### YOUR GOAL
So that nothing is lost, transcribe each line of the records exactly.
*** INPUT MATERIAL Section Begins ***
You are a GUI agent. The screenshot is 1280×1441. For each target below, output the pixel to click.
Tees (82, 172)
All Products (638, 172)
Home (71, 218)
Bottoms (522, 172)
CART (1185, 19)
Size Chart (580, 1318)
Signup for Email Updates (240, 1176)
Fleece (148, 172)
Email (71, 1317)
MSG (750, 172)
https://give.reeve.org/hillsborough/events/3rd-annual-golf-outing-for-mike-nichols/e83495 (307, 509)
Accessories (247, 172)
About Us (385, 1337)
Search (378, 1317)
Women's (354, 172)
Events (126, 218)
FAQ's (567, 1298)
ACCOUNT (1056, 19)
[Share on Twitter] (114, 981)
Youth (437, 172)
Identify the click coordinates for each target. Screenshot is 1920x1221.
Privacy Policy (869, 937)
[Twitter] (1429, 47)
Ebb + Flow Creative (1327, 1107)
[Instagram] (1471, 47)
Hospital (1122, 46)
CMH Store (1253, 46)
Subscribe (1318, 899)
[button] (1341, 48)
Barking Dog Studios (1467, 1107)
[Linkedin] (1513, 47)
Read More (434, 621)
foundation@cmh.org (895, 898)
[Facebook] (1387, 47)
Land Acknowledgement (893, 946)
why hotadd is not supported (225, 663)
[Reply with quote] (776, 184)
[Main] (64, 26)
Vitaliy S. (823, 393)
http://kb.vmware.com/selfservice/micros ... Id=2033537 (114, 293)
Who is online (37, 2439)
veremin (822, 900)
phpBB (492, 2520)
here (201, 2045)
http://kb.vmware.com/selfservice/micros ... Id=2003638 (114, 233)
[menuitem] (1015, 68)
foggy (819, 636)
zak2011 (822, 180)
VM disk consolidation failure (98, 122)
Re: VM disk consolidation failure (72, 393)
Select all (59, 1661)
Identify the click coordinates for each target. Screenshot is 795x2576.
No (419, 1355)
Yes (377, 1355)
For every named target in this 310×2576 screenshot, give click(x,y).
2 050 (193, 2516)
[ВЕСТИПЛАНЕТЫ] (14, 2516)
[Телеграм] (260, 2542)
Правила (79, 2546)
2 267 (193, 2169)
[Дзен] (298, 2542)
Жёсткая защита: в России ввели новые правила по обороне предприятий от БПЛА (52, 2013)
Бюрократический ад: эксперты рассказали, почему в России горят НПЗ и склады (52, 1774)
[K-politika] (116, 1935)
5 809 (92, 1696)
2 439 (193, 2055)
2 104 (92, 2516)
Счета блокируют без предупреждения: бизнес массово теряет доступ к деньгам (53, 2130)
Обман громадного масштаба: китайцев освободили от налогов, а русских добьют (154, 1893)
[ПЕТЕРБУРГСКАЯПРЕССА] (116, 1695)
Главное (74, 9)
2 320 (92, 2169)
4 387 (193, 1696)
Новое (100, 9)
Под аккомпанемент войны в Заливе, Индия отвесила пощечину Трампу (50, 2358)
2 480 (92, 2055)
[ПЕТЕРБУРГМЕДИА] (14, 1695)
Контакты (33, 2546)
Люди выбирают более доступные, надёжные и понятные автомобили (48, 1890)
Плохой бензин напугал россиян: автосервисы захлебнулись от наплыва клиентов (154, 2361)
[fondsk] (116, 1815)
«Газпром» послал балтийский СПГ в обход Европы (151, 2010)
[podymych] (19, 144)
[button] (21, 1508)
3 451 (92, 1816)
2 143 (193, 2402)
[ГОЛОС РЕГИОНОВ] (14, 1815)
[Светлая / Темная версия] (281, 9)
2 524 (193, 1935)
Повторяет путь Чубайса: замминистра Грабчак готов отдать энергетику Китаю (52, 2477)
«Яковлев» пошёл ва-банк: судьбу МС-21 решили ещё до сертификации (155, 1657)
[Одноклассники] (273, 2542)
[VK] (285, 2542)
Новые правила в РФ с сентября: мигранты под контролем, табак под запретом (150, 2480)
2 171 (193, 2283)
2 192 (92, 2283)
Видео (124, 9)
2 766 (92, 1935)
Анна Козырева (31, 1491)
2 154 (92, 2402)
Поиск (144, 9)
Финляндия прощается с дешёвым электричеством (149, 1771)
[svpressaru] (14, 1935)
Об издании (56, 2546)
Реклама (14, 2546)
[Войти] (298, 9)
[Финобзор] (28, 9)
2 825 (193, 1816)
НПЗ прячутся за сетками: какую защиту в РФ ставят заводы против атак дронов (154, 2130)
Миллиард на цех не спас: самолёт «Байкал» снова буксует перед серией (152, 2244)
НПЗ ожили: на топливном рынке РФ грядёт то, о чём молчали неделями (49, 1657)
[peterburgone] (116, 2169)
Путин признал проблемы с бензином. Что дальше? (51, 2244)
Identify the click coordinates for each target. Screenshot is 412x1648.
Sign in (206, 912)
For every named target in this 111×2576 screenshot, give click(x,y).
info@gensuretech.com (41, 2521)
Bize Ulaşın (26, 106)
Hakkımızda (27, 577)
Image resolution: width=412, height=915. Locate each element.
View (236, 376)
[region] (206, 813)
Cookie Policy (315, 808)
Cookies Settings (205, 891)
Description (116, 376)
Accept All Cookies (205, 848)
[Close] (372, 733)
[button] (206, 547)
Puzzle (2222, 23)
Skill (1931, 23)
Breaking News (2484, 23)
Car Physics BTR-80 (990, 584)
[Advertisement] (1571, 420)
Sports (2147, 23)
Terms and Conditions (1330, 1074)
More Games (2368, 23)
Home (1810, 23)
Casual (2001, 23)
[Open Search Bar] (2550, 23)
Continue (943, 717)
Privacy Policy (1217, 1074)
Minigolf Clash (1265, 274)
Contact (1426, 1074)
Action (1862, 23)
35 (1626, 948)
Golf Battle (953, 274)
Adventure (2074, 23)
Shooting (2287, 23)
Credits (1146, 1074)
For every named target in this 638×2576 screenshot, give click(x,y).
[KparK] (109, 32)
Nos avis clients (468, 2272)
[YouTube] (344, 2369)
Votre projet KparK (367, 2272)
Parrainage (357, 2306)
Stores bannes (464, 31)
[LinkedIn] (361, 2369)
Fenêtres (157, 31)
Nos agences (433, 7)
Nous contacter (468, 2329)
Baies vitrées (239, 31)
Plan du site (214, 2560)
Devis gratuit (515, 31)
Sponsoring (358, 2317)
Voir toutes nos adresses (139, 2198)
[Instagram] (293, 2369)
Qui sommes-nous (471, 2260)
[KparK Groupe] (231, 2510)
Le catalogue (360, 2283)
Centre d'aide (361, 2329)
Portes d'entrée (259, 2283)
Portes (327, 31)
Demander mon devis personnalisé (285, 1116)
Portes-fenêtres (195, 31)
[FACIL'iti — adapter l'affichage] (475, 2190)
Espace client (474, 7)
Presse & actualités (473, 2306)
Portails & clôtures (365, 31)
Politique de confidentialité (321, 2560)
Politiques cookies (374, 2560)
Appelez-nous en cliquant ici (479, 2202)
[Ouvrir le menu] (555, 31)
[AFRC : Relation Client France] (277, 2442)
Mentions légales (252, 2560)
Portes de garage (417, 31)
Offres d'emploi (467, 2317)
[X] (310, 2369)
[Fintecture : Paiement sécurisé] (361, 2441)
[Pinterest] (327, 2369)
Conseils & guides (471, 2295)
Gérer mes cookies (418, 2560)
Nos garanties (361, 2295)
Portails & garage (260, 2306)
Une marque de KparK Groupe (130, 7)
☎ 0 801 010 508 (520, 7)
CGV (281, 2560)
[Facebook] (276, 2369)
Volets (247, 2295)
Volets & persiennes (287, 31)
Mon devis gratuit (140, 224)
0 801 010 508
*** INPUT MATERIAL Section Ends ***
### REPLY TO THE EXERCISE
You are a GUI agent. The screenshot is 1280×1441. For each target below, output the pixel to click.
Tees (82, 172)
All Products (638, 172)
Home (71, 218)
Bottoms (522, 172)
CART (1185, 19)
Size Chart (580, 1318)
Signup for Email Updates (240, 1176)
Fleece (148, 172)
Email (71, 1317)
MSG (750, 172)
https://give.reeve.org/hillsborough/events/3rd-annual-golf-outing-for-mike-nichols/e83495 (307, 509)
Accessories (247, 172)
About Us (385, 1337)
Search (378, 1317)
Women's (354, 172)
Events (126, 218)
FAQ's (567, 1298)
ACCOUNT (1056, 19)
[Share on Twitter] (114, 981)
Youth (437, 172)
Identify the click coordinates for each target. Screenshot is 1920x1221.
Privacy Policy (869, 937)
[Twitter] (1429, 47)
Ebb + Flow Creative (1327, 1107)
[Instagram] (1471, 47)
Hospital (1122, 46)
CMH Store (1253, 46)
Subscribe (1318, 899)
[button] (1341, 48)
Barking Dog Studios (1467, 1107)
[Linkedin] (1513, 47)
Read More (434, 621)
foundation@cmh.org (895, 898)
[Facebook] (1387, 47)
Land Acknowledgement (893, 946)
why hotadd is not supported (225, 663)
[Reply with quote] (776, 184)
[Main] (64, 26)
Vitaliy S. (823, 393)
http://kb.vmware.com/selfservice/micros ... Id=2033537 (114, 293)
Who is online (37, 2439)
veremin (822, 900)
phpBB (492, 2520)
here (201, 2045)
http://kb.vmware.com/selfservice/micros ... Id=2003638 (114, 233)
[menuitem] (1015, 68)
foggy (819, 636)
zak2011 (822, 180)
VM disk consolidation failure (98, 122)
Re: VM disk consolidation failure (72, 393)
Select all (59, 1661)
Identify the click coordinates for each target. Screenshot is 795x2576.
No (419, 1355)
Yes (377, 1355)
For every named target in this 310×2576 screenshot, give click(x,y).
2 050 (193, 2516)
[ВЕСТИПЛАНЕТЫ] (14, 2516)
[Телеграм] (260, 2542)
Правила (79, 2546)
2 267 (193, 2169)
[Дзен] (298, 2542)
Жёсткая защита: в России ввели новые правила по обороне предприятий от БПЛА (52, 2013)
Бюрократический ад: эксперты рассказали, почему в России горят НПЗ и склады (52, 1774)
[K-politika] (116, 1935)
5 809 (92, 1696)
2 439 (193, 2055)
2 104 (92, 2516)
Счета блокируют без предупреждения: бизнес массово теряет доступ к деньгам (53, 2130)
Обман громадного масштаба: китайцев освободили от налогов, а русских добьют (154, 1893)
[ПЕТЕРБУРГСКАЯПРЕССА] (116, 1695)
Главное (74, 9)
2 320 (92, 2169)
4 387 (193, 1696)
Новое (100, 9)
Под аккомпанемент войны в Заливе, Индия отвесила пощечину Трампу (50, 2358)
2 480 (92, 2055)
[ПЕТЕРБУРГМЕДИА] (14, 1695)
Контакты (33, 2546)
Люди выбирают более доступные, надёжные и понятные автомобили (48, 1890)
Плохой бензин напугал россиян: автосервисы захлебнулись от наплыва клиентов (154, 2361)
[fondsk] (116, 1815)
«Газпром» послал балтийский СПГ в обход Европы (151, 2010)
[podymych] (19, 144)
[button] (21, 1508)
3 451 (92, 1816)
2 143 (193, 2402)
[ГОЛОС РЕГИОНОВ] (14, 1815)
[Светлая / Темная версия] (281, 9)
2 524 (193, 1935)
Повторяет путь Чубайса: замминистра Грабчак готов отдать энергетику Китаю (52, 2477)
«Яковлев» пошёл ва-банк: судьбу МС-21 решили ещё до сертификации (155, 1657)
[Одноклассники] (273, 2542)
[VK] (285, 2542)
Новые правила в РФ с сентября: мигранты под контролем, табак под запретом (150, 2480)
2 171 (193, 2283)
2 192 (92, 2283)
Видео (124, 9)
2 766 (92, 1935)
Анна Козырева (31, 1491)
2 154 (92, 2402)
Поиск (144, 9)
Финляндия прощается с дешёвым электричеством (149, 1771)
[svpressaru] (14, 1935)
Об издании (56, 2546)
Реклама (14, 2546)
[Войти] (298, 9)
[Финобзор] (28, 9)
2 825 (193, 1816)
НПЗ прячутся за сетками: какую защиту в РФ ставят заводы против атак дронов (154, 2130)
Миллиард на цех не спас: самолёт «Байкал» снова буксует перед серией (152, 2244)
НПЗ ожили: на топливном рынке РФ грядёт то, о чём молчали неделями (49, 1657)
[peterburgone] (116, 2169)
Путин признал проблемы с бензином. Что дальше? (51, 2244)
Identify the click coordinates for each target. Screenshot is 412x1648.
Sign in (206, 912)
For every named target in this 111×2576 screenshot, give click(x,y).
info@gensuretech.com (41, 2521)
Bize Ulaşın (26, 106)
Hakkımızda (27, 577)
Image resolution: width=412, height=915. Locate each element.
View (236, 376)
[region] (206, 813)
Cookie Policy (315, 808)
Cookies Settings (205, 891)
Description (116, 376)
Accept All Cookies (205, 848)
[Close] (372, 733)
[button] (206, 547)
Puzzle (2222, 23)
Skill (1931, 23)
Breaking News (2484, 23)
Car Physics BTR-80 (990, 584)
[Advertisement] (1571, 420)
Sports (2147, 23)
Terms and Conditions (1330, 1074)
More Games (2368, 23)
Home (1810, 23)
Casual (2001, 23)
[Open Search Bar] (2550, 23)
Continue (943, 717)
Privacy Policy (1217, 1074)
Minigolf Clash (1265, 274)
Contact (1426, 1074)
Action (1862, 23)
35 (1626, 948)
Golf Battle (953, 274)
Adventure (2074, 23)
Shooting (2287, 23)
Credits (1146, 1074)
For every named target in this 638×2576 screenshot, give click(x,y).
[KparK] (109, 32)
Nos avis clients (468, 2272)
[YouTube] (344, 2369)
Votre projet KparK (367, 2272)
Parrainage (357, 2306)
Stores bannes (464, 31)
[LinkedIn] (361, 2369)
Fenêtres (157, 31)
Nos agences (433, 7)
Nous contacter (468, 2329)
Baies vitrées (239, 31)
Plan du site (214, 2560)
Devis gratuit (515, 31)
Sponsoring (358, 2317)
Voir toutes nos adresses (139, 2198)
[Instagram] (293, 2369)
Qui sommes-nous (471, 2260)
[KparK Groupe] (231, 2510)
Le catalogue (360, 2283)
Centre d'aide (361, 2329)
Portes d'entrée (259, 2283)
Portes (327, 31)
Demander mon devis personnalisé (285, 1116)
Portes-fenêtres (195, 31)
[FACIL'iti — adapter l'affichage] (475, 2190)
Espace client (474, 7)
Presse & actualités (473, 2306)
Portails & clôtures (365, 31)
Politique de confidentialité (321, 2560)
Politiques cookies (374, 2560)
Appelez-nous en cliquant ici (479, 2202)
[Ouvrir le menu] (555, 31)
[AFRC : Relation Client France] (277, 2442)
Mentions légales (252, 2560)
Portes de garage (417, 31)
Offres d'emploi (467, 2317)
[X] (310, 2369)
[Fintecture : Paiement sécurisé] (361, 2441)
[Pinterest] (327, 2369)
Conseils & guides (471, 2295)
Gérer mes cookies (418, 2560)
Nos garanties (361, 2295)
Portails & garage (260, 2306)
Une marque de KparK Groupe (130, 7)
☎ 0 801 010 508 (520, 7)
CGV (281, 2560)
[Facebook] (276, 2369)
Volets (247, 2295)
Volets & persiennes (287, 31)
Mon devis gratuit (140, 224)
0 801 010 508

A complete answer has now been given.